The decision marks a clear strategic pivot from green hydrogen production via electrolysis toward blue hydrogen and low-carbon ammonia production using CCS infrastructure. CF Industries concluded that CCS-based pathways offer superior return profiles compared to electrolysis technology for decarbonizing ammonia production at scale.
The Donaldsonville Complex, which is the world's largest ammonia production facility with annual capacity of nearly 8 million tons of nitrogen products, remains central to the company's decarbonization strategy. However, the preferred route will now rely on capturing and sequestering CO2 emissions from existing natural gas-based ammonia production rather than generating hydrogen through water electrolysis powered by renewable electricity.
CF Industries continues to advance its Blue Point joint venture with JERA and Mitsui, formed in April 2025, for the construction and production of low-carbon ammonia using CCS technology. CF Industries holds 40% ownership, JERA holds 35%, and Mitsui holds 25% in the venture. The joint venture has already invested $307 million in capital expenditures through 2025.

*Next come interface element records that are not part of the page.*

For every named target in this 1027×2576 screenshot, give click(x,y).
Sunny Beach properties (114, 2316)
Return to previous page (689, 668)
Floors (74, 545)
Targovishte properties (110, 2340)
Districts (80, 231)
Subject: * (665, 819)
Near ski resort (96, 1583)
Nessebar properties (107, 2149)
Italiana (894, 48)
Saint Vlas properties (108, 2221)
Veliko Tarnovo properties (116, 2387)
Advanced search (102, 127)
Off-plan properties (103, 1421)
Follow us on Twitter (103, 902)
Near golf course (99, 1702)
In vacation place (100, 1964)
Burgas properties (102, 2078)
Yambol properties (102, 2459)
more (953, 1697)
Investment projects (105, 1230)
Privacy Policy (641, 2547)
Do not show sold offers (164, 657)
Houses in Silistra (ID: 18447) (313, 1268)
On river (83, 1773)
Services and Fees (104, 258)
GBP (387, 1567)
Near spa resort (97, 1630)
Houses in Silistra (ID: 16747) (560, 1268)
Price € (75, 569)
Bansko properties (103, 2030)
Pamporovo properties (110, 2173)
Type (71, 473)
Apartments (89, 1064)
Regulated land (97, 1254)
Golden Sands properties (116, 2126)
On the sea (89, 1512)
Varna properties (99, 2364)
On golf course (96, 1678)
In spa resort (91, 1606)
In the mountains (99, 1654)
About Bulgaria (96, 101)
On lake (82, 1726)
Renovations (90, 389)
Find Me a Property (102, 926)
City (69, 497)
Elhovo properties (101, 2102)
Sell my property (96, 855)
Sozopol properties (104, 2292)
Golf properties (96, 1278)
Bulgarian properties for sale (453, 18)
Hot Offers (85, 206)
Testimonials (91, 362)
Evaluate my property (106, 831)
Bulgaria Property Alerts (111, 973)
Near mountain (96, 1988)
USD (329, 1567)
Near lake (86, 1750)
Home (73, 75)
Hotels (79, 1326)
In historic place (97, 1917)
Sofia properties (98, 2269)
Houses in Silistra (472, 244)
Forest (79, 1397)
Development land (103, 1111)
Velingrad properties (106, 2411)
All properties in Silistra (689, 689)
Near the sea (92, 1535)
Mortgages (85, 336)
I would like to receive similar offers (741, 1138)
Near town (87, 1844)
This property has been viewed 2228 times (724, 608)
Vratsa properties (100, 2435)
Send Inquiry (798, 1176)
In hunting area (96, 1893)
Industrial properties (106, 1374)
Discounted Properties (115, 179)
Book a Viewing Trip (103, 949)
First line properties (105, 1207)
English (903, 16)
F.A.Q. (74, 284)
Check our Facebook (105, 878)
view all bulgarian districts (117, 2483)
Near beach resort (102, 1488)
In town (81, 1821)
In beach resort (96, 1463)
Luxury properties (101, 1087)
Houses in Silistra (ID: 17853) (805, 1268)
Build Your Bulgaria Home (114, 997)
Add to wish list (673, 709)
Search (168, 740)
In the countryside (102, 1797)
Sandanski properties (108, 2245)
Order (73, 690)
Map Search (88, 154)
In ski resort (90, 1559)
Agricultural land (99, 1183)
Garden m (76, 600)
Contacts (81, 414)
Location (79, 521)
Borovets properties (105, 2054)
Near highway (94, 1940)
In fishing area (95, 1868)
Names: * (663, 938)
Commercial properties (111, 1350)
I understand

The electrolyzer cancellation highlights ongoing challenges facing green hydrogen economics in North America, particularly around capital costs, operating expenses, and the availability of cost-competitive renewable power at sufficient scale. While electrolysis technology continues to advance globally, established CCS infrastructure and existing natural gas feedstock advantages appear to offer a more commercially viable near-term pathway for producing low-carbon ammonia at industrial scale.
CF Industries is a leading global manufacturer of hydrogen and nitrogen products for clean energy, fertilizer, emissions abatement, and other industrial applications. The company operates manufacturing complexes in the United States, Canada, and the United Kingdom, maintaining one of the world's most cost-advantaged and flexible production networks.